Data supplied START
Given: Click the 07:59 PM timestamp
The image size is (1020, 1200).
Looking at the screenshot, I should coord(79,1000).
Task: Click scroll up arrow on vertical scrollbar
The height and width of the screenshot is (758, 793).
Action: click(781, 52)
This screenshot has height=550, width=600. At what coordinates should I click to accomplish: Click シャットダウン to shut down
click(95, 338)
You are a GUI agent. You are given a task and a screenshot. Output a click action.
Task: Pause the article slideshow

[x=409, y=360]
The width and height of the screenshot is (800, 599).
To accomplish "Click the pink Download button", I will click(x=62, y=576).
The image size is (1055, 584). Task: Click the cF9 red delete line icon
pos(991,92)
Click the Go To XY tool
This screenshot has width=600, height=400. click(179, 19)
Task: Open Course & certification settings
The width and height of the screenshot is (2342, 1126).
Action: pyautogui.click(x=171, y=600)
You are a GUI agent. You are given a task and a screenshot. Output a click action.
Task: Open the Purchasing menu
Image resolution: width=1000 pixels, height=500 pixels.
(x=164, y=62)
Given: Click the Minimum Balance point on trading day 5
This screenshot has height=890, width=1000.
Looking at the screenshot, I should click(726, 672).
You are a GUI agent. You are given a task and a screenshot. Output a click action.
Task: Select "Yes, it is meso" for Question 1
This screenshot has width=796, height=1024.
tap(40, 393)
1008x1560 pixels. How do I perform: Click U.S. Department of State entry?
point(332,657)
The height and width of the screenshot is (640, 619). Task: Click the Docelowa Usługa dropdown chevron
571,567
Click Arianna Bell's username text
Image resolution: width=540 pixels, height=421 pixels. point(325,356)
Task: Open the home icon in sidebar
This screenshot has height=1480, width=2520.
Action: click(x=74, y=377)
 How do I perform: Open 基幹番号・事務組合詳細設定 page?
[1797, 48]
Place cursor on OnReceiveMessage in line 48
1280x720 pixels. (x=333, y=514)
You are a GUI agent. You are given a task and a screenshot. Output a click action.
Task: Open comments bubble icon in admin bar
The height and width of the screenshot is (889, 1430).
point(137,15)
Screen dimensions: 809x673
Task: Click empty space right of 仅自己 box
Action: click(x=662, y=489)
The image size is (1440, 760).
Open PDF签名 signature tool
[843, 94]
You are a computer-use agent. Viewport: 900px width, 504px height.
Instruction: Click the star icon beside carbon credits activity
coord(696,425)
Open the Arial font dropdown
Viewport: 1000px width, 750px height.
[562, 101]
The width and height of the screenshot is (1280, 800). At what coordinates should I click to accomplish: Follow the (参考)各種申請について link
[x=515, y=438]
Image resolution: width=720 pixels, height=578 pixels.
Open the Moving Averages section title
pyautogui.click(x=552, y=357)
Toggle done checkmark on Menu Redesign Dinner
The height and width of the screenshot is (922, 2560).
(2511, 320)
Data supplied END
In the entries above, find the line holding "Instruction: Click the" and the line holding "Image resolution: width=720", then retype exactly those two lines and every line between them, and nothing else.

Instruction: Click the star icon beside carbon credits activity
coord(696,425)
Open the Arial font dropdown
Viewport: 1000px width, 750px height.
[562, 101]
The width and height of the screenshot is (1280, 800). At what coordinates should I click to accomplish: Follow the (参考)各種申請について link
[x=515, y=438]
Image resolution: width=720 pixels, height=578 pixels.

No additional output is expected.